Qualitativ zeigten sich außerdem die schwarzen Elemente der Seitenlinie, die einen Großteil der coolen Linie des Wagens ausmachten, als nicht besonders haltbar. Das machte den Wagen oft nach kurzer Haltedauer optisch älter als er wirklich war. Renault Händler schafften Abhilfe… Aus gutem Grund wurde dieser an sich interessante Design-Gag später, als der Fuego noch mehrere Jahre in Argentinien weiter produziert wurde, abgeschafft – vermutlich eine gute Idee. Auch die Getriebe neigten zu problematischem Verhalten – ebenso waren die Turbo-Motoren nicht Vollgasfest, die Nockenwellen der größeren Maschinen ebenso wenig. Die ganz kleinen Maschinen galten als enorm haltbar, wurden jedoch in Deutschland gar nicht erst angeboten, weil sie mit etwas über 60PS kaum in die angepeilte Zielgruppe gepasst hätten.

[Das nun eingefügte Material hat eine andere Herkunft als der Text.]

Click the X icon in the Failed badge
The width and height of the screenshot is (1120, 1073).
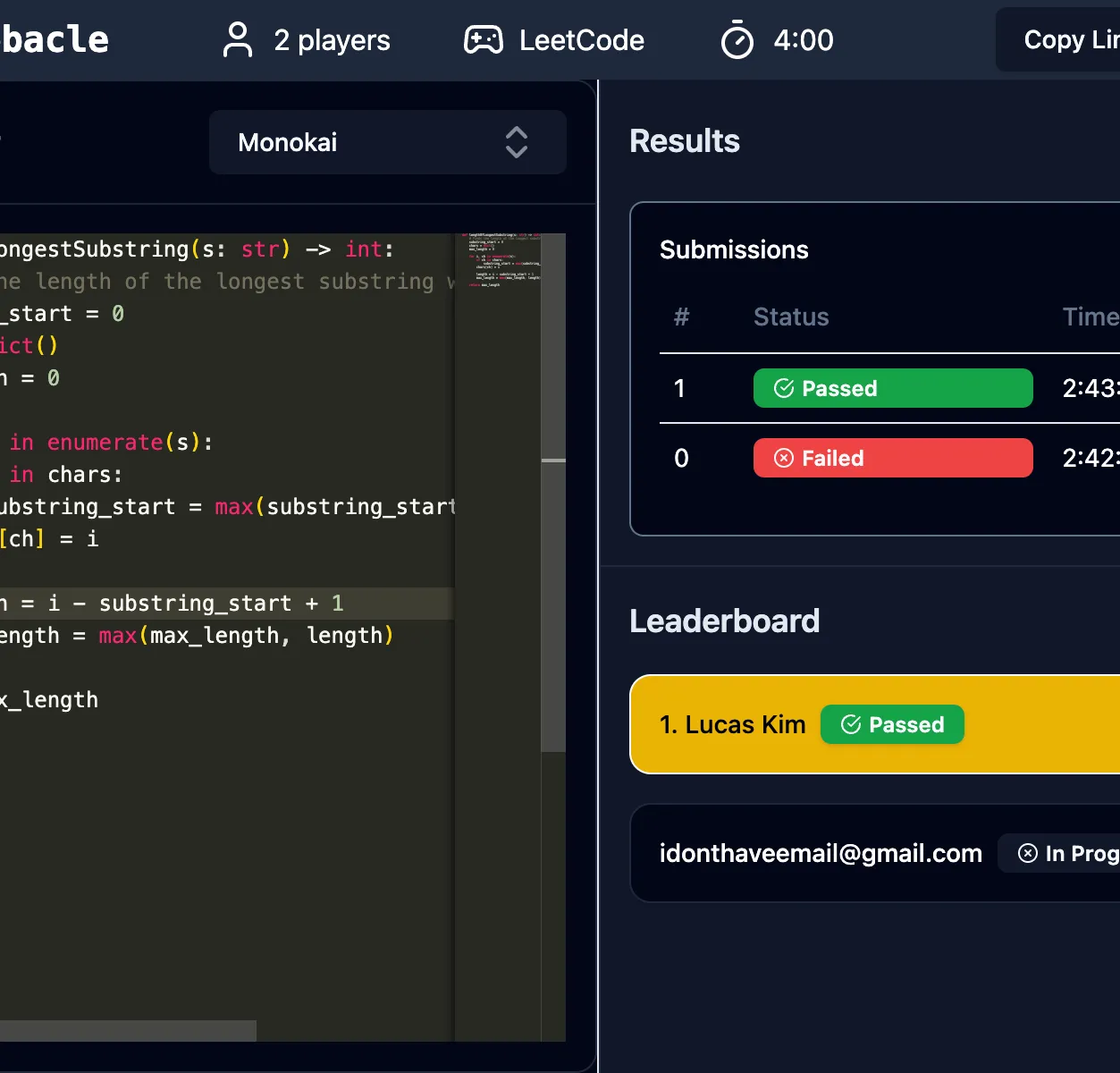click(x=784, y=458)
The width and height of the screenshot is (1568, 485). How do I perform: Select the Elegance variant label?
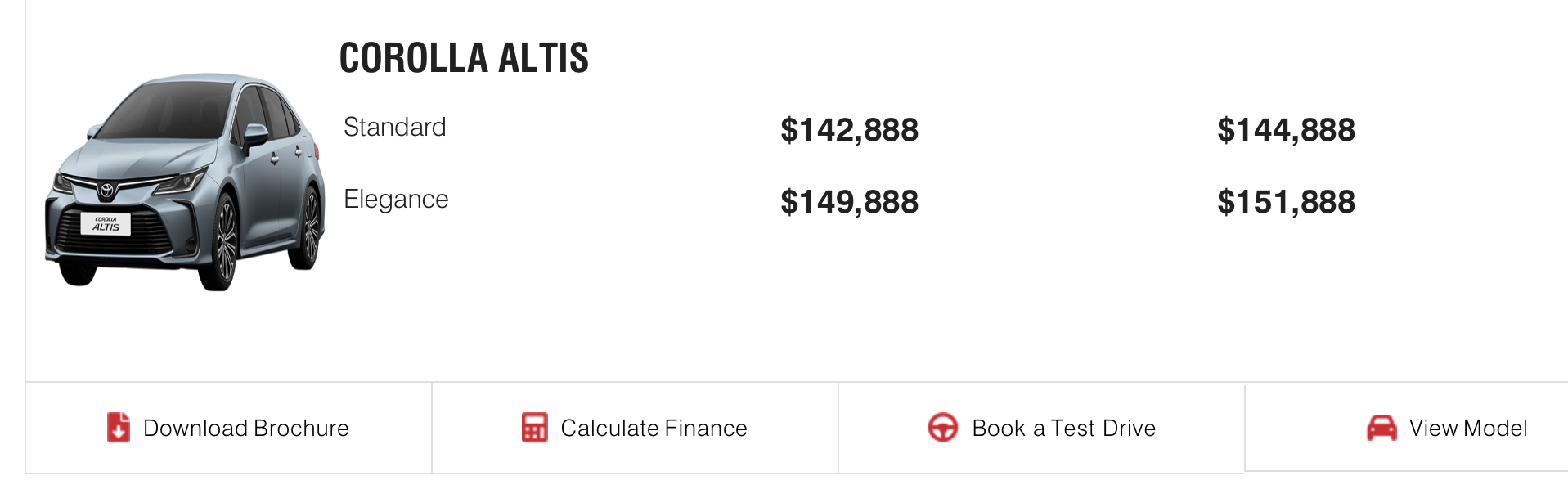coord(396,200)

In Europa passierte schnell, was in solchen Fällen immer passiert: Die Gebrauchtwagenpreise fallen, fragwürdige Halter kaufen die billigen Sportwagen und behandeln sie wie billige Sportwagen…fuego-front

Das war umso tragischer, als der Renault Fuego in Tests oftmals überdurchschnittlich gut abschnitt. Sein komfortabel ausgelegtes Fahrwerk schaffte den Spagat,  sportliches Fahrverhalten zu erlauben, die nötige Härte zu haben, ohne hart zu sein. Die Lenkung des Fuego schien unglaublich präzise zu sein, der Wagen ließ sich wirklich traumhaft präzise um Kurven zirkeln und wies einen enorm hohen Grenzbereich auf, oberhalb dessen er jedoch auch ein sehr spontanes Ende des Grenzbereiches zeigte, mit dem nur routinierte Fahrer sauber umgehen konnten. Dennoch: Mit dem konnte man auf der Landstrasse mal einen 280C stehen lassen, wenn man es drauf anlegte.

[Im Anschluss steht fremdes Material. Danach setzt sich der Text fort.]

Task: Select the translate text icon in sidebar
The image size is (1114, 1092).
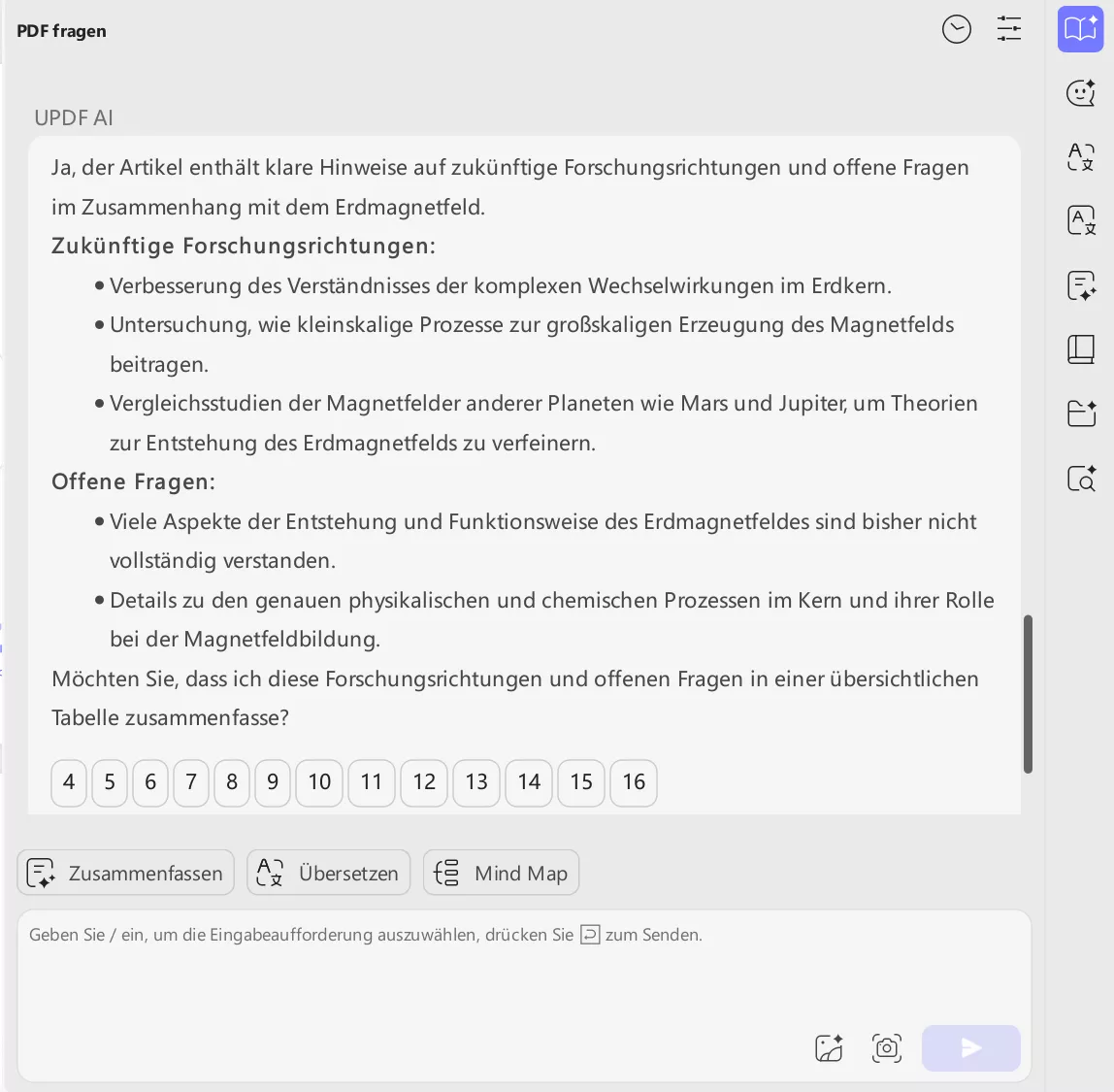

Hatte man das hinter sich, war man im Fuego traditionell schweißgebadet – nicht aufgrund von Angst, sondern aufgrund der Tatsache, dass die Fensterflächen zwar eine unglaublich gute Rundumsicht erlaubten, im Gegenzug dafür aber den Preis der Erhitzung des Innenraumes einforderten. Heute, wo C Säulen Häuser tragen könnten, fühlt man sich im filigran gestalteten Fuego wie in einem Aquarium – die Rundumsicht ist ein Traum, trotz der flach verlaufenden A-Säule.

Renault Fuego Cabrio

wäre ohne den erheblichen Rucksack im Serientrimm sicher eine Augenweide gewesen

Wie bei so vielen ungewöhnlichen Autos war es wieder einmal die Auto Motor Sport, die von vornherein am Renault Fuego kein gutes Haar lassen wollte. So macht die ams stets einen Punkt daraus, dass der von Renault „behauptete“ CW Wert von 0,34 bei Messungen nicht erreicht wurde. Aus akademischer Sicht mag das ein Problem sein – dem reellen Nutzen des Wagens tat das keinen Abbruch. Aber auch so funktionieren die Mechanismen von Germany first in dieser Branche…

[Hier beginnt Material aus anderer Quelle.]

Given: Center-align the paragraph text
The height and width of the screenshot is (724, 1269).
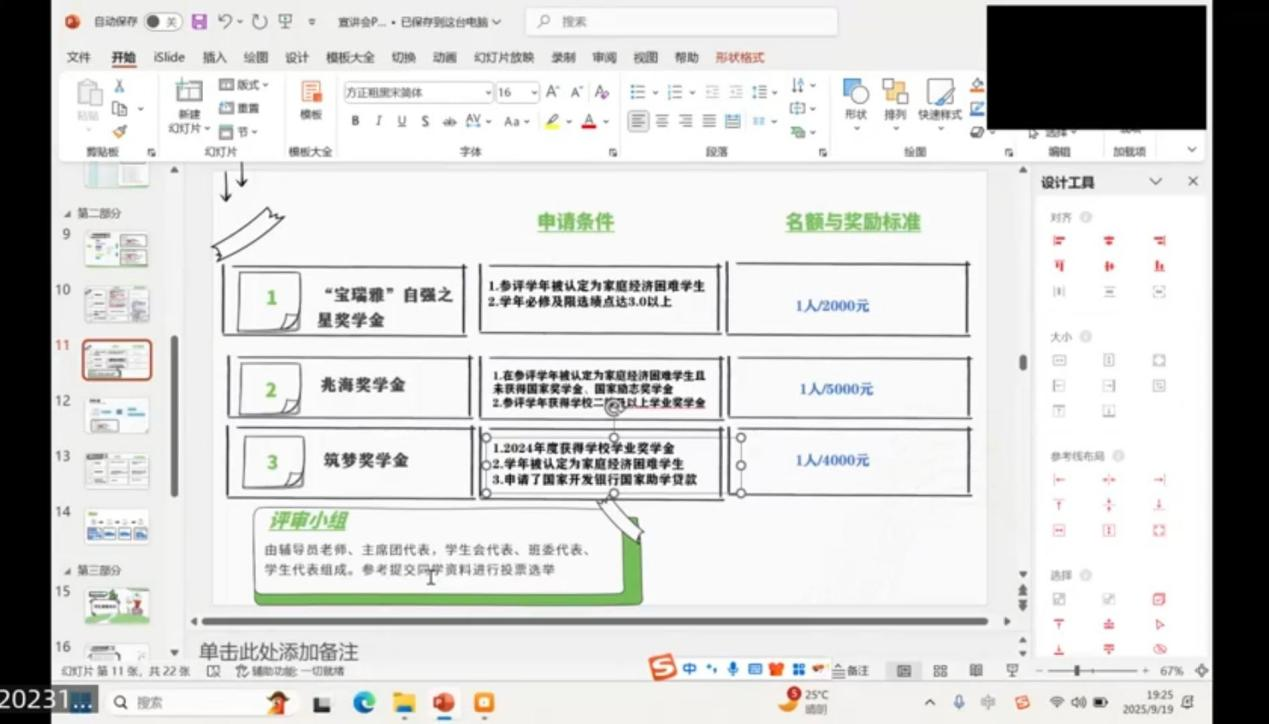Looking at the screenshot, I should 662,121.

Dass der Wagen wohl der erste dieser Klasse mit einem Turbodiesel war, erfuhr man in Deutschland nicht – in Italien und Frankreich, wo der Diesel längst eine ganz andere Rolle hatte, gab es dem Fuego durchaus noch einmal Pfeffer. Was die Fangemeinde über all die Jahre übel nahm, war die Tatsache, dass Renault nie ein Cabrio auflegte, obwohl die Form des Wagens dafür unzweifelhaft wie geschaffen war. Es gab Umbauten – für stattliche 12.000 Mark. Aber am Ende des Tages hätten auch die zusätzlichen Verkaufszahlen des Cabrios den Renault Fuego nicht retten können – etwas legendärer hätten sie ihn gemacht.